**Your task**
Please return, word for word, the line containing "Task: Open the Respiratory" and each line after it through the end of the data below, and nothing else.

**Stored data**

........

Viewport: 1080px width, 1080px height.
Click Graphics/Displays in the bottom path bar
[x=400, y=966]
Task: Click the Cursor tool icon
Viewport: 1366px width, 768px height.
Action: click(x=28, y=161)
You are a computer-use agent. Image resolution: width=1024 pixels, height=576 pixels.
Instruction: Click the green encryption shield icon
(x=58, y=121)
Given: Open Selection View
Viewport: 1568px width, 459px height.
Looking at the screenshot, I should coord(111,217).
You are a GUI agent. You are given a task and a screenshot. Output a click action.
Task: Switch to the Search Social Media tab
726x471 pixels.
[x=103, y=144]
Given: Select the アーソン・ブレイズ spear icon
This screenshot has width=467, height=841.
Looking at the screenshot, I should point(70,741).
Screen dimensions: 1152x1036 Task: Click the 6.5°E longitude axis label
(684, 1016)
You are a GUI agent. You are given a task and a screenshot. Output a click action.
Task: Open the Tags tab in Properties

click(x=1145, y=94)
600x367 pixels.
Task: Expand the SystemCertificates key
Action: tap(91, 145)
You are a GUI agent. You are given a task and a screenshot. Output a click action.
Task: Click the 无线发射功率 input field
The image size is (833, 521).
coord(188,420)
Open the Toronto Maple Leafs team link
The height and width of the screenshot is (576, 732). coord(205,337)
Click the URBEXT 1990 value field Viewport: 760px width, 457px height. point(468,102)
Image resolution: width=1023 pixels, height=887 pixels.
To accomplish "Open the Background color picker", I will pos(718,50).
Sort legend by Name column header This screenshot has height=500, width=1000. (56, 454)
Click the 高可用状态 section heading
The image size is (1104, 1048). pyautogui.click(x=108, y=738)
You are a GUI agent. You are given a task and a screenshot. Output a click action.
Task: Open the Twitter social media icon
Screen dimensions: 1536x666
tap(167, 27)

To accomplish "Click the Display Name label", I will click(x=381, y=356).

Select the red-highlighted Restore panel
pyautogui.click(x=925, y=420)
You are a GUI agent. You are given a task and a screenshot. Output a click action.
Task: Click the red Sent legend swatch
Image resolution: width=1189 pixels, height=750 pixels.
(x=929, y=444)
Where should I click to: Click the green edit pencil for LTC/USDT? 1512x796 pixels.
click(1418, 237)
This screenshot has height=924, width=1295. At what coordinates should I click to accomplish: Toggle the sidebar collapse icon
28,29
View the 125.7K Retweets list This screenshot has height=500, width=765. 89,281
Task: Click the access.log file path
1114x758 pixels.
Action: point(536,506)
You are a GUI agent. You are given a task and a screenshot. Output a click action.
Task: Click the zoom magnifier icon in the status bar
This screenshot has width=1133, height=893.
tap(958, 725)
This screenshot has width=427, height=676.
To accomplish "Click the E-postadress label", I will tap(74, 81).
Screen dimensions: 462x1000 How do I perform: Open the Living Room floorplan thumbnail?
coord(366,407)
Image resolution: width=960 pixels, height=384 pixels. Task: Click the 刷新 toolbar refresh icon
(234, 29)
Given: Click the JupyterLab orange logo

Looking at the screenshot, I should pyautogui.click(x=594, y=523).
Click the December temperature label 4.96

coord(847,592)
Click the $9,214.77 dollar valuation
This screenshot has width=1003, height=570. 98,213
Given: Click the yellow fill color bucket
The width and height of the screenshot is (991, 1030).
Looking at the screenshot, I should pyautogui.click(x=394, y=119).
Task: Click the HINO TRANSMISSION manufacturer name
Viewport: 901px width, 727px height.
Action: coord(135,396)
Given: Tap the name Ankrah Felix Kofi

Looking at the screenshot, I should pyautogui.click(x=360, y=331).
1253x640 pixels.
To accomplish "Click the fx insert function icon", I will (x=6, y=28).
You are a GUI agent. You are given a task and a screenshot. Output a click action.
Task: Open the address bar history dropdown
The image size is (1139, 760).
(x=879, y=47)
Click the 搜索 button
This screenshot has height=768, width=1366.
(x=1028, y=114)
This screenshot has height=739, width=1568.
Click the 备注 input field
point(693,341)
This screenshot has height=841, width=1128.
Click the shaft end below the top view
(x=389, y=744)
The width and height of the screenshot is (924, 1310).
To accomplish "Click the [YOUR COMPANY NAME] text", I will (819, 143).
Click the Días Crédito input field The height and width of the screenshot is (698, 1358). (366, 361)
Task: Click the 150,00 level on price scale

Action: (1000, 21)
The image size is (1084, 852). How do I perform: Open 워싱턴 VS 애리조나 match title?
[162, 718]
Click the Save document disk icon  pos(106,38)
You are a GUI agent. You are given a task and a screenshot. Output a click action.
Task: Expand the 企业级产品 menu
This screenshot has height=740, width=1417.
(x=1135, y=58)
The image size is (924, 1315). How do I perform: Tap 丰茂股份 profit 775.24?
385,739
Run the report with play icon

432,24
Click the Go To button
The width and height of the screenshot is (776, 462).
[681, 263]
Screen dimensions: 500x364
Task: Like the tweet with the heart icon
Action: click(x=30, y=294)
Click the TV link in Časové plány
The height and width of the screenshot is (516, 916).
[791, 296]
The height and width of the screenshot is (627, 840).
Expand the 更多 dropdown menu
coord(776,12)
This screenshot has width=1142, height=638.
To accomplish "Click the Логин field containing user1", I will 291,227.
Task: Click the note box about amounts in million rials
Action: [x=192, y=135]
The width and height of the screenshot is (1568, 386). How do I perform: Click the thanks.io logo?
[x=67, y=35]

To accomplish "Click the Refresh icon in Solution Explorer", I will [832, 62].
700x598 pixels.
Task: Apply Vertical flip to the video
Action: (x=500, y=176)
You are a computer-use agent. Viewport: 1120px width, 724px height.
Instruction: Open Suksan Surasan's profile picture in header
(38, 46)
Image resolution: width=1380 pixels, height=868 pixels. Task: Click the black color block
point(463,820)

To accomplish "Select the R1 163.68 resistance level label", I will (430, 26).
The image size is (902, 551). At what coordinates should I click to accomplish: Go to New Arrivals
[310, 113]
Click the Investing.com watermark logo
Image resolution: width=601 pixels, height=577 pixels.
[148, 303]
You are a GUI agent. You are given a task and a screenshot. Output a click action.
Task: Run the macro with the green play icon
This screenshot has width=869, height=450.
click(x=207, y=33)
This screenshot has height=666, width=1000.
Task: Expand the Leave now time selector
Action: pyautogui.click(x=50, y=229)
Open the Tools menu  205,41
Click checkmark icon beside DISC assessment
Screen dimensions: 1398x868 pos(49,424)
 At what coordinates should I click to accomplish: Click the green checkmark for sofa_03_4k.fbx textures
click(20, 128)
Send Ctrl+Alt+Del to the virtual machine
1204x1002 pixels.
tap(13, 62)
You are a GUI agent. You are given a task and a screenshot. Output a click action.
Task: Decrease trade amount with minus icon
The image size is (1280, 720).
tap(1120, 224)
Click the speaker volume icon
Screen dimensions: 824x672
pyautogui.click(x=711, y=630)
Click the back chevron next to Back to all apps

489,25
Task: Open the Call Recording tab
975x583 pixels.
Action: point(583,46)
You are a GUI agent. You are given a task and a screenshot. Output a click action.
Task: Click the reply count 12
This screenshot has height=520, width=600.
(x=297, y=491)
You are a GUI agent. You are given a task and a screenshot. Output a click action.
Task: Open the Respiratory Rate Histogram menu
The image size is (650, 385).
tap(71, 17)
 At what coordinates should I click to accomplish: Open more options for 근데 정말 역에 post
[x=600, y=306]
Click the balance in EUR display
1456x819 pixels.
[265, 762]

........

**Solution to this task**
Task: Open the Respiratory Rate Histogram menu
The image size is (650, 385).
tap(71, 17)
 At what coordinates should I click to accomplish: Open more options for 근데 정말 역에 post
[x=600, y=306]
Click the balance in EUR display
1456x819 pixels.
[265, 762]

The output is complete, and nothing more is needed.